Nielsen currently tracks mobile Internet penetration in 16 countries (Greece is not one of them). Among these countries, the U.S. leads in mobile Internet penetration among wireless subscribers with 15.6%, followed by the U.K. (12.9%) and Italy (11.9%).

Of the countries tracked, Indonesia and New Zealand have some of the lowest mobile Internet penetration rates—just 1 out of 100 Indonesian subscribers uses the mobile Internet each month, and just 1.6% of New Zealand’s mobile subscribers do so.

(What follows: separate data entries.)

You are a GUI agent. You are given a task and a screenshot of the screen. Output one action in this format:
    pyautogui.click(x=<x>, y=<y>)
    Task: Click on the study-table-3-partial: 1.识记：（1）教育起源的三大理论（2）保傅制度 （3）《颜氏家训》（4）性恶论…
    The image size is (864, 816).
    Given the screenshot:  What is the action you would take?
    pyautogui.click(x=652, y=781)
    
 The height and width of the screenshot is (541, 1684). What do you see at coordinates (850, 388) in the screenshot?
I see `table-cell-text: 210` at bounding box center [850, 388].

In the U.S., mobile Internet has become a mass medium. As of May 2008, there were 40 million active users of the mobile Internet in the U.S., based on past 30-day usage. And this is just a subset of the 95 million U.S. mobile users who subscribed to the service but do not necessarily use it. To break it down:

  • There were 254 million U.S. mobile subscribers in Q1 2008, according to CTIA, the International Association for the Wireless Telecommunication Industry
  • According to Nielsen, 144 million (57%) U.S. mobile subscribers were data users in Q1 2008 (defined as those subscribers who used their phone for any data use, such as SMS [Short Message Service] text messaging or accessing the mobile Internet)
  • Ninety-five million (37%) U.S. mobile subscribers paid for access to the mobile Internet, either as part of a subscription or as a transaction
  • Forty million subscribers (15.6% in May 2008) were active users of mobile Internet services, using those services at least once on a monthly basis
  • Mobile Internet use accounted for $1.7 billion in revenue in Q1 2008 (more than $5 billion in total revenue in 2007)

The audience using mobile Internet in the U.S. is demographically diverse enough to present marketing opportunities for all types of products and services.